Christina Petro, une poissonnière, ne conteste pas les "bonnes intentions" du gouvernement en ce qui concerne l'augmentation du frai et de la disponibilité des poissons. Mais elle s'empresse d'ajouter que cela a mis des vies en danger.
"Dix jours, c'est trop, et je suis personnellement confrontée à de nombreux problèmes. Si je ne viens pas à Mswahili, je n'aurai rien. J'ai une famille, mes enfants étudient et je n'ai pas d'autre endroit où aller pour faire des affaires", explique Christina.
Elle estime que le gouvernement doit réexaminer la question et réduire la période d'interdiction.
Eva Mwasole, une commerçante qui achète du poisson sur la côte de Mswahili et le vend dans différentes régions de Tanzanie, estime que l'arrêt total de l'activité ne peut être bénéfique pour personne.
La position du gouvernement
Furah Bulongo, responsable de la pêche et de la gestion des ressources halieutiques du lac Victoria, cite l'article 66.1NN du règlement sur la pêche de 2009, qui stipule l'arrêt des activités de pêche pendant la période de pleine lune afin de réduire la pression sur le lac et d'augmenter le frai.
Selon lui, l'interdiction périodique a non seulement permis d'augmenter le frai et la taille des poissons, mais aussi de limiter les conflits entre les groupes de pêcheurs qui se relaient à la recherche d'espèces d'eau douce et de fruits de mer.
"La loi sur la pêche à la sardine est née d'une expérience.
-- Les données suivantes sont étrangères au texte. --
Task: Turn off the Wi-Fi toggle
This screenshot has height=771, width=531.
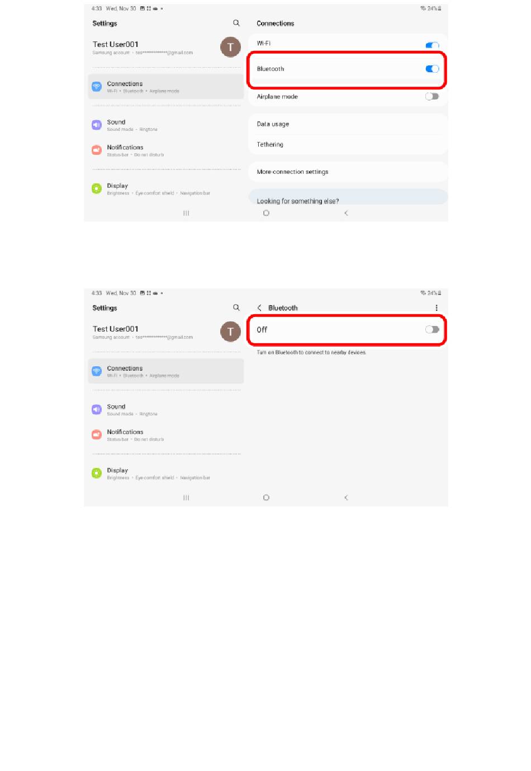Action: (432, 45)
Si nous en voyons les bénéfices, nous pourrons essayer la même stratégie pour d'autres poissons comme la perche et le Sato", explique M. Bulongo à TRT Afrika.
"Si vous regardez la taille des poissons disponibles sur le marché, vous constaterez qu'elle a augmenté. Les restrictions sur la pêche permettent également à l'écologie du lac de se reposer. C'est quelque chose que nous essayons de réaliser depuis longtemps.